Do Stroke/Don’t Pull Your Beard

This is a bit of a combo do/don’t. Among the many great reasons for having a beard is being able to play with it any time you want. I’d imagine this falls somewhere in the same universe as having breasts. I know if I had a pair I’d give them their share of attention. Sorry, I digress. Stroking your beard has many benefits. It’s calming, sort of like petting a cat that lives on your face. I’m pretty sure it aids in idea generation and general thinking efficiency. When was the last time you needed to remember where you put something only to find that you remembered it only after you had adequately stroked your beard? And having your beard stroked by a loved one? Don’t get me started. On the flipside of this hairy coin, pulling or tugging at your beard is not something I recommend and it’s a bad habit that can leave you with a beard that’s not living up to its potential. So to recap – stroking good, pulling bad.
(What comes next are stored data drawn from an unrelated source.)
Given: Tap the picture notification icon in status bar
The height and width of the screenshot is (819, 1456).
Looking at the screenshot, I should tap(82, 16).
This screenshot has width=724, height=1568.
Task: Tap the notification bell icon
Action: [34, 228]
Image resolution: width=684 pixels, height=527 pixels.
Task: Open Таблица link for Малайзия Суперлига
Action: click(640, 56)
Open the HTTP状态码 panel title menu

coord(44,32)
Don’t Fret Over Beard Hairs in Your Drain

Your beard is a constantly changing, evolving creature and part of its process involves the shedding of hairs. Just like the hair on your head, beard hair has a lifecycle with a beginning and an end and, unfortunately, this means that you will occasionally find beard hairs worming their way toward the shower drain. Don’t freak out about this natural occurrence. Your facial follicles have your back. Soon, there will be a fresh batch of beardy seedlings inching their way out of your face, eager to join the ranks of their elder statesmen. Sure, if you find large, drain-clogging clumps of beard hair in your shower drain, you should probably see a doctor or something, but anything short of that is normal bearding. BTW, I’m not a doctor, I’ve never played on on TV and I have no basis for providing any medical advice to anyone. I feel better now.